• Tarefa escrita 1:
Reescreva como lista JSON de strings as linhas do extrato de dados, do início até a linha que contém "I will point(833,479).", ambas incluídas, com uma string por linha e sem as linhas em branco.

• Trecho do documento:
· · · · · · ·

Nos expressamos porque…
Se perguntarmos a um grupo diverso de pessoas a que propósito serve o direito a liberdade de expressão e por que o protegemos, é provável que recebamos respostas apontando em diversos sentidos. Nos expressamos por indignação. Porque queremos mudar o mundo. Porque precisamos mostrar ao mundo quem somos. Porque necessitamos entender como o mundo nos vê. Porque precisamos nos comunicar e porque dependemos do outro.
As justificativas são tantas que jamais caberiam nessas breves linhas. Mas cada uma delas e as tantas outras imagináveis carregam elementos de um debate que se desenrola pelo menos há quatro séculos, mesmo entre especialistas, e com um impacto profundo sobre a forma como nos organizamos em sociedade. Um debate de primeira importância para entendermos quais os limites do que podemos dizer, seja na Internet, numa folha de papel ou gritando com todo o ar de nossos pulmões.
Uma breve viagem histórica – sujeita, portanto, a reducionismos e imprecisões – nos ajuda a compreender as dimensões e fundamentos da livre expressão no Brasil e no mundo ocidental. Para tanto, precisamos nos transportar ao momento de questionamento das monarquias europeias, que sustentavam seus poderes em larga medida a partir de justificativas religiosas ou transcendentais. Nesse momento, a contestação do poder monárquico passava pela desconstrução de dogmas religiosos, evidenciando como a ideia de liberdade de expressão tem, na sua origem, uma importante associação com a própria noção de liberdade religiosa.

· · · · · · ·

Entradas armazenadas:
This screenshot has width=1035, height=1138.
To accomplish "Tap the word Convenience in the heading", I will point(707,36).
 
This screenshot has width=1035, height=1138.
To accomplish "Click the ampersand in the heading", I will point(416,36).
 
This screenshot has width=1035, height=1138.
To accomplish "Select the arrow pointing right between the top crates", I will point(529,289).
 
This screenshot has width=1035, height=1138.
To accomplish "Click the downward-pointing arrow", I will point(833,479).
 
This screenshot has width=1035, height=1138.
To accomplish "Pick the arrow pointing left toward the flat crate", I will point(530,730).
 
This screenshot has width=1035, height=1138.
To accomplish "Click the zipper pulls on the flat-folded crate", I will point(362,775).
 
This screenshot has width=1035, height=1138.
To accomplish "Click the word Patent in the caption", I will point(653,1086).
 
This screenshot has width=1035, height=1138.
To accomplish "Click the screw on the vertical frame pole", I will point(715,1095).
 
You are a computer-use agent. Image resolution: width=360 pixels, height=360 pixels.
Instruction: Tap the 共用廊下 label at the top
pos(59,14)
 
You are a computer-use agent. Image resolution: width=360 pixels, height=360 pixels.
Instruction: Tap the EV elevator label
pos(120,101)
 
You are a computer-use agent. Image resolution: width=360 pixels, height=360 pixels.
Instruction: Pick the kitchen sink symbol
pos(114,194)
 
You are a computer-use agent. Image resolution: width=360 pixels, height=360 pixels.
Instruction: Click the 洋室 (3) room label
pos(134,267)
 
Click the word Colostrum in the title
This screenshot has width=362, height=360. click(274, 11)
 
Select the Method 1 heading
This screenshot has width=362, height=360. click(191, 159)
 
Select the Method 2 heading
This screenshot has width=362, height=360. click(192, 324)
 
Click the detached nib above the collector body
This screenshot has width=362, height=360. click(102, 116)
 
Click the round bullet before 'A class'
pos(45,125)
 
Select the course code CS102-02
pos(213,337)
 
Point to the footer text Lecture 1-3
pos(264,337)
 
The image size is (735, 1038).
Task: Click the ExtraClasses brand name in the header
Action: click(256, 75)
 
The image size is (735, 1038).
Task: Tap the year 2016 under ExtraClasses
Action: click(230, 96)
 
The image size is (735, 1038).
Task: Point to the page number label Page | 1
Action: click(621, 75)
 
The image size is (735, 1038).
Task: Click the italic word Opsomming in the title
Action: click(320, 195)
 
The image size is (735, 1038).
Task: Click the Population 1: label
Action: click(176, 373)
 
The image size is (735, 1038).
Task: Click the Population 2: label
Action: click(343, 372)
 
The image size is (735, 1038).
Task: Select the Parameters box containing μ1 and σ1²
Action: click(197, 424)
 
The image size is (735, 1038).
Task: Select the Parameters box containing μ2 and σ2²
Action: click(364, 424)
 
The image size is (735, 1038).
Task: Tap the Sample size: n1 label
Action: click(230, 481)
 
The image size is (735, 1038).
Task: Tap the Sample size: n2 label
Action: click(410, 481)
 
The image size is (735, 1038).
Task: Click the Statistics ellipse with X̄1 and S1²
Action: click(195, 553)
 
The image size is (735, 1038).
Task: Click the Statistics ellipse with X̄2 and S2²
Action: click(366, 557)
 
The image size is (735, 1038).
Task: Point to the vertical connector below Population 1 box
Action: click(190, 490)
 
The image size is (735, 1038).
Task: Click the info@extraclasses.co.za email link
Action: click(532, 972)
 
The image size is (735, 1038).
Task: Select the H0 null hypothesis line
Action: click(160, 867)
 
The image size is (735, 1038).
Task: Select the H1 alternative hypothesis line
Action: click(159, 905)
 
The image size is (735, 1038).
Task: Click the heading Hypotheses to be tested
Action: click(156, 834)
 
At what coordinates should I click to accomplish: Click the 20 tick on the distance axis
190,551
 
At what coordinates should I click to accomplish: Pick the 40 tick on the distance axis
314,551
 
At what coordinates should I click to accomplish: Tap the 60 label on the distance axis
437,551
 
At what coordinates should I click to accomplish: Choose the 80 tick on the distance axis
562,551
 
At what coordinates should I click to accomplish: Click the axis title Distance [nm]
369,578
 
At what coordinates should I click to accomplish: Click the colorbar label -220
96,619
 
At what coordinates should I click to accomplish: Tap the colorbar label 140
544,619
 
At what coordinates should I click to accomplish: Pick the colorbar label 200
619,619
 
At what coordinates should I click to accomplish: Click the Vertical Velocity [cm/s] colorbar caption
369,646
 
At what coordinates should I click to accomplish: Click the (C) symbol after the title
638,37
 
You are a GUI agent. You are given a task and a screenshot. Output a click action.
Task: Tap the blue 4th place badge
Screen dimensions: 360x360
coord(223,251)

· · · · · · ·

• Tarefa escrita 2:
Indique se cada afirmação concorda com o trecho sobre liberdade de expressão, respondendo sim ou não e citando as palavras decisivas do trecho.
(a) O debate sobre a liberdade de expressão ocorre há pelo menos quatro séculos.
(b) As monarquias europeias sustentavam seus poderes sobretudo com justificativas econômicas.
(c) A viagem histórica apresentada está livre de reducionismos.

• Resposta final 1:
[
  "This screenshot has width=1035, height=1138.",
  "To accomplish \"Tap the word Convenience in the heading\", I will point(707,36).",
  "This screenshot has width=1035, height=1138.",
  "To accomplish \"Click the ampersand in the heading\", I will point(416,36).",
  "This screenshot has width=1035, height=1138.",
  "To accomplish \"Select the arrow pointing right between the top crates\", I will point(529,289).",
  "This screenshot has width=1035, height=1138.",
  "To accomplish \"Click the downward-pointing arrow\", I will point(833,479)."
]

• Resposta final 2:
(a) Sim: "um debate que se desenrola pelo menos há quatro séculos".
(b) Não: "sustentavam seus poderes em larga medida a partir de justificativas religiosas ou transcendentais".
(c) Não: "sujeita, portanto, a reducionismos e imprecisões".